Directions for this task
From the entries provided below, copy each line that contains the word "Increase".
——————
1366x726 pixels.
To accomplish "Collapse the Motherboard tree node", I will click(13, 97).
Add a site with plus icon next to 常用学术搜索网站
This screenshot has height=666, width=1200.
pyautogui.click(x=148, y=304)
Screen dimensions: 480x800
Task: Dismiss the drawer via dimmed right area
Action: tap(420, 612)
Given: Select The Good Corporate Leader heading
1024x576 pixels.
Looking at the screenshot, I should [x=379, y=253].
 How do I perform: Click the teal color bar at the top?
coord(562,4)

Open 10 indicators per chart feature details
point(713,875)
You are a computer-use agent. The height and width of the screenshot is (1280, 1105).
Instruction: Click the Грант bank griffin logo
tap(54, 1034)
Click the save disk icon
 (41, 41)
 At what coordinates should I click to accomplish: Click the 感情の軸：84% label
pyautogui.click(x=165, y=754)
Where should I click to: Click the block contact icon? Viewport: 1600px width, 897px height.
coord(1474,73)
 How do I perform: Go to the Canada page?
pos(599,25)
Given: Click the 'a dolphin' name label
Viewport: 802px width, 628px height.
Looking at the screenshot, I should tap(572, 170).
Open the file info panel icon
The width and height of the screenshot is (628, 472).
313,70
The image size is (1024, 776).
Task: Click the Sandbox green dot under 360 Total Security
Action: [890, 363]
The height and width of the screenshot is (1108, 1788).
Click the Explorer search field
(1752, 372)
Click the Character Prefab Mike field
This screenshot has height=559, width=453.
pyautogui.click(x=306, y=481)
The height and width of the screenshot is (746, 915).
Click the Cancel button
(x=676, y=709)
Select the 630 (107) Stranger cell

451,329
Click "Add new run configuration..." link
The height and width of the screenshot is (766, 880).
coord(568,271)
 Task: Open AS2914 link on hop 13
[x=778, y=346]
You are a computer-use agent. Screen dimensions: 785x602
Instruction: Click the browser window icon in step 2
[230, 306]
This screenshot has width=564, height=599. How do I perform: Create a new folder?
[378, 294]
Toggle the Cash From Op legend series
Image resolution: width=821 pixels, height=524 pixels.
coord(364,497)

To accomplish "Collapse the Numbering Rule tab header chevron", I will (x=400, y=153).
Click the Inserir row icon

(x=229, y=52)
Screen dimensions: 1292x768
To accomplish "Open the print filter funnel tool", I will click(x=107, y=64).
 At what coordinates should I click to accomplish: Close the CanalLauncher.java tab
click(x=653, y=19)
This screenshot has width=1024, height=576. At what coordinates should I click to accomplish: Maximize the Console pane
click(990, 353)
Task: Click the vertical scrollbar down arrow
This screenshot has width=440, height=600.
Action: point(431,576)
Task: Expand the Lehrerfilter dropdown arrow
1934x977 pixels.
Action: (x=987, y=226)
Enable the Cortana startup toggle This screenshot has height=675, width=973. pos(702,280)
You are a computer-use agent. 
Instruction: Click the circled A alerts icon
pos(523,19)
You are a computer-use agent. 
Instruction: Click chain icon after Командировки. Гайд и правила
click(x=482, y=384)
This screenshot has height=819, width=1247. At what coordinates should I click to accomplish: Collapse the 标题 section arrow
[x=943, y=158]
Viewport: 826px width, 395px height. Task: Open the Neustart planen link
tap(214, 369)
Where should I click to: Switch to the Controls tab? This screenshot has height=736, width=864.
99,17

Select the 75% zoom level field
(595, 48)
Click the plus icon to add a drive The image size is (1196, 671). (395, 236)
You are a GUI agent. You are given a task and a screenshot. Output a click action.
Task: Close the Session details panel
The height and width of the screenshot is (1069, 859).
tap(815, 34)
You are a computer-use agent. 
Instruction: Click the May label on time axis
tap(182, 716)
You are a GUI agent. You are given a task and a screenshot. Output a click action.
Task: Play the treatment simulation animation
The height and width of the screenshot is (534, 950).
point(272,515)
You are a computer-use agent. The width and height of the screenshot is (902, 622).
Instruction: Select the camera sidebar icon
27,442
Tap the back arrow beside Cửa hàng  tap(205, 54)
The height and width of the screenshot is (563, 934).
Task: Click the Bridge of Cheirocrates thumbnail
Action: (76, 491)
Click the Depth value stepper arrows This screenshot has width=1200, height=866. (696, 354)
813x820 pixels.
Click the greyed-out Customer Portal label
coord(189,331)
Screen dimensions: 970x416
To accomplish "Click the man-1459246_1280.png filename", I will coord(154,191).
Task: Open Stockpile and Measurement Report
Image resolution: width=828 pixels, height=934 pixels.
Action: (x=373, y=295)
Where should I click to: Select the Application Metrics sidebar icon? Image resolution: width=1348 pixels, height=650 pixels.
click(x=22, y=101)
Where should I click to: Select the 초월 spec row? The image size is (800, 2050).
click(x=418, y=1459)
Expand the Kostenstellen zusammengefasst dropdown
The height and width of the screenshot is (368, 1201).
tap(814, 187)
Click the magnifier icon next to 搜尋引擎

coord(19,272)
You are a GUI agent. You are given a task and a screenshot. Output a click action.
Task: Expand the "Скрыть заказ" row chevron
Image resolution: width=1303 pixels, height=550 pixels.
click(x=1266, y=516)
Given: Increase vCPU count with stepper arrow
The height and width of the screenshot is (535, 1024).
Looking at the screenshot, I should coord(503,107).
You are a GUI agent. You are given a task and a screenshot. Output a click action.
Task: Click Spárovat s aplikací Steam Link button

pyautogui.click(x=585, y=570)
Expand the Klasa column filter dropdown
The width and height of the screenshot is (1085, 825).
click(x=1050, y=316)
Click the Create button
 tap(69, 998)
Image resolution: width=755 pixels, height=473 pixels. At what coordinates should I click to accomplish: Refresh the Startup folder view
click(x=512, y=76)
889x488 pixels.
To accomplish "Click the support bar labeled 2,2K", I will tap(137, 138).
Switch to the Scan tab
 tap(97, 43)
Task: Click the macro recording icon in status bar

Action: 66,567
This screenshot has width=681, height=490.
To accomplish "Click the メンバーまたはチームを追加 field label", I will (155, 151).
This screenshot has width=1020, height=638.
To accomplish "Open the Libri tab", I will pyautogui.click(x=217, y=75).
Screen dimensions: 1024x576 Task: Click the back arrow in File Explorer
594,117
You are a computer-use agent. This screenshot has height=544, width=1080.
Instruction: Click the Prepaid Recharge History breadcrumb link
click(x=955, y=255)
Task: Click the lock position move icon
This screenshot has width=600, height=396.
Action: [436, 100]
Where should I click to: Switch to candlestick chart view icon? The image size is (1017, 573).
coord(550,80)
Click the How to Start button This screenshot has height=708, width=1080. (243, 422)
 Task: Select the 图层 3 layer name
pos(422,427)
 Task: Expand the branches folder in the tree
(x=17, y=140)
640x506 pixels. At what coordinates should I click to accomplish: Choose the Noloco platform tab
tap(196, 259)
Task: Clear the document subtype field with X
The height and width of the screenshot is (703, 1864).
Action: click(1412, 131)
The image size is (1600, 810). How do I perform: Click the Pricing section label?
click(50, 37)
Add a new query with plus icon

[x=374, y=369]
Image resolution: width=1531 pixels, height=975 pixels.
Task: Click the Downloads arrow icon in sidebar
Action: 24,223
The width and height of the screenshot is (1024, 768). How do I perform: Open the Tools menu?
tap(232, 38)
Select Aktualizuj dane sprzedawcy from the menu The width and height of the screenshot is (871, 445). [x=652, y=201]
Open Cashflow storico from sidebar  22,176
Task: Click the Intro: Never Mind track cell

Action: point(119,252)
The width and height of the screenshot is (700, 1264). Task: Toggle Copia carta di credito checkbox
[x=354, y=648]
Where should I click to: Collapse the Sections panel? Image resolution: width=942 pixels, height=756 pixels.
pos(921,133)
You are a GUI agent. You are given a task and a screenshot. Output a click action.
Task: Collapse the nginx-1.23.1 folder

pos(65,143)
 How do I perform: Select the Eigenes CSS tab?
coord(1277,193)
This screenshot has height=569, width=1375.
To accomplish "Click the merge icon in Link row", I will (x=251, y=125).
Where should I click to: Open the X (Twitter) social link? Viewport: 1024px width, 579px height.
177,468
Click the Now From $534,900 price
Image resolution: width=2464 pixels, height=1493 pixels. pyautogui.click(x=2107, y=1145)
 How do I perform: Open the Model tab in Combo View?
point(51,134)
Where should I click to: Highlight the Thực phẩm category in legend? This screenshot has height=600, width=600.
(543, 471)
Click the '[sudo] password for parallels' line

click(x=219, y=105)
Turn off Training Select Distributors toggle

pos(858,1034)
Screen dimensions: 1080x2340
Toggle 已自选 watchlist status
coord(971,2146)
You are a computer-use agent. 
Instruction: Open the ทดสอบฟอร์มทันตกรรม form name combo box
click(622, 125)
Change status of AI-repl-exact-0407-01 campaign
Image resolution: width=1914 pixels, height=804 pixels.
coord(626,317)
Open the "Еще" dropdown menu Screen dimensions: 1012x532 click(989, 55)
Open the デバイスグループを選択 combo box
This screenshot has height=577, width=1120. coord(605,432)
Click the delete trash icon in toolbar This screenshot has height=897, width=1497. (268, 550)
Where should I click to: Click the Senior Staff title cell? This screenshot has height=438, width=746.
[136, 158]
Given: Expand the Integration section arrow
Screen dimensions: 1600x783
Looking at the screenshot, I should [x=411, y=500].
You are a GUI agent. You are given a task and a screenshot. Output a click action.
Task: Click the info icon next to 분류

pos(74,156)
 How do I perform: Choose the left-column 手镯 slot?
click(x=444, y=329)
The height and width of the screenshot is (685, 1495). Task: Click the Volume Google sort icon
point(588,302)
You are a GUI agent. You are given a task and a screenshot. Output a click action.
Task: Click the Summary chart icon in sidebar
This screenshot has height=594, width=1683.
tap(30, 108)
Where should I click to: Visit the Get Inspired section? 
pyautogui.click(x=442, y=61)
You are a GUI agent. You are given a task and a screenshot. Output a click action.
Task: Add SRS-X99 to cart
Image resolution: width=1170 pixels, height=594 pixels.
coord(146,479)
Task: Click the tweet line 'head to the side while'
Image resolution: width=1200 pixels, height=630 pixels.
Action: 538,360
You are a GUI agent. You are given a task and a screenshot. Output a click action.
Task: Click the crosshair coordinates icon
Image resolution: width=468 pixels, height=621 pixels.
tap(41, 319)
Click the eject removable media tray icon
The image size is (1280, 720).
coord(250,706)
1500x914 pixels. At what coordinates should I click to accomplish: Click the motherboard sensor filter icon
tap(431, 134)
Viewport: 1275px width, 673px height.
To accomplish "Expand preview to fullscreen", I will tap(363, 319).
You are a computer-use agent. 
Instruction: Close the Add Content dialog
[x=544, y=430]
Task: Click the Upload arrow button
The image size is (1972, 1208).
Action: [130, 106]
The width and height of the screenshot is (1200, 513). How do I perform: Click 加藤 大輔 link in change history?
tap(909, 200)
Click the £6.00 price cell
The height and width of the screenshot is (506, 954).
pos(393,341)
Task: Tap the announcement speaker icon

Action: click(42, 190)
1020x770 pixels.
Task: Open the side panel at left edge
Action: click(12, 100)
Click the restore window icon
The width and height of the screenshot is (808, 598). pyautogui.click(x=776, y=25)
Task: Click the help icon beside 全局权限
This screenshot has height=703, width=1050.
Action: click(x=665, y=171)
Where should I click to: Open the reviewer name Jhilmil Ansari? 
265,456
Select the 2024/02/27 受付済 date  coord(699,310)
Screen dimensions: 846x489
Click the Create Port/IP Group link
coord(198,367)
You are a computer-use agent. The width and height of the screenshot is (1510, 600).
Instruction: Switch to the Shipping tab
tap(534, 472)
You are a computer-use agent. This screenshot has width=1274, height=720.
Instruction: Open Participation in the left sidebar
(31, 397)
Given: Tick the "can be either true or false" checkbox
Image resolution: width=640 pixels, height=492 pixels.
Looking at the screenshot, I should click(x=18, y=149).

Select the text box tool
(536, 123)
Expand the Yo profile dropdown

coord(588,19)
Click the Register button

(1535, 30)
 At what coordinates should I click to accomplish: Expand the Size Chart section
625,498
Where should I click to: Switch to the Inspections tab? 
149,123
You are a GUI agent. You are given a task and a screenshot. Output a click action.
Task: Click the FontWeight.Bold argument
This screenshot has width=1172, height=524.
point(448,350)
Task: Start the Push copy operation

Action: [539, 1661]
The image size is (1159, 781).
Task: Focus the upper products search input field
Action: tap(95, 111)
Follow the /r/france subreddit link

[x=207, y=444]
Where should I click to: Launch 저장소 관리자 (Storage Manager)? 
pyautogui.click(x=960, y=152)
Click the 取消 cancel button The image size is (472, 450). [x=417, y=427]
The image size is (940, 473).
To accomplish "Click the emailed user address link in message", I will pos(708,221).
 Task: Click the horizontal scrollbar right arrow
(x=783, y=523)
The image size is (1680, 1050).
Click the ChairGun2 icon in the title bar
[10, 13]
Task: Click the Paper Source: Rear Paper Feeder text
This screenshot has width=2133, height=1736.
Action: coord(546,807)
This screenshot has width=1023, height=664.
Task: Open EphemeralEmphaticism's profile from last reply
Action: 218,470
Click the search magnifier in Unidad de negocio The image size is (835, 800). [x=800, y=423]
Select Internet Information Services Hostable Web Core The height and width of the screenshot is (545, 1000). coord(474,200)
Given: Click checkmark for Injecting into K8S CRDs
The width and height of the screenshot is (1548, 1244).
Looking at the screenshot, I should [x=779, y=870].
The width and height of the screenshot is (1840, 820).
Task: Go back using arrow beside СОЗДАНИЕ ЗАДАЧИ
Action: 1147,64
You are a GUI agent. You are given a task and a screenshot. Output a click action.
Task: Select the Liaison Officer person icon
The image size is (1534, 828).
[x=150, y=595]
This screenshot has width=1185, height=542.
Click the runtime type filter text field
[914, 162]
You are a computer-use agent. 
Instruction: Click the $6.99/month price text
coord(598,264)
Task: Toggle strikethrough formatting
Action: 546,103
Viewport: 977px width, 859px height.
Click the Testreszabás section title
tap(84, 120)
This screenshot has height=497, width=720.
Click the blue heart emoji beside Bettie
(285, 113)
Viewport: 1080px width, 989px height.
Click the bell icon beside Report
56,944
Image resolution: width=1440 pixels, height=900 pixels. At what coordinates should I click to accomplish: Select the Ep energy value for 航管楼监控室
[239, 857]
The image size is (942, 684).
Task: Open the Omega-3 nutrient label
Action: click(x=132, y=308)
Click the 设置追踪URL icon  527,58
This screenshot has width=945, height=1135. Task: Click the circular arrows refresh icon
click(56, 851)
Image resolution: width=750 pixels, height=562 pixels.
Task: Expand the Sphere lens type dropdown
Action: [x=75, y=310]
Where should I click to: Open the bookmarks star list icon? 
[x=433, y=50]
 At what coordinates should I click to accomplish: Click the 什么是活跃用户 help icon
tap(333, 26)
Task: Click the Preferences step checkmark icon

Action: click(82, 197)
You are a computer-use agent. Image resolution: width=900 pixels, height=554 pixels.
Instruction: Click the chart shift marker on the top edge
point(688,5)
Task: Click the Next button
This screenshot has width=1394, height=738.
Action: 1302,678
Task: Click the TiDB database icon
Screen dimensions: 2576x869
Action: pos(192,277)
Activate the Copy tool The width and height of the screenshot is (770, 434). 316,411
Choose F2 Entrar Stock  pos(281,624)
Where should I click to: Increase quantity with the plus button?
——————
Answer box
Given: Increase vCPU count with stepper arrow
Where should I click to: Increase quantity with the plus button?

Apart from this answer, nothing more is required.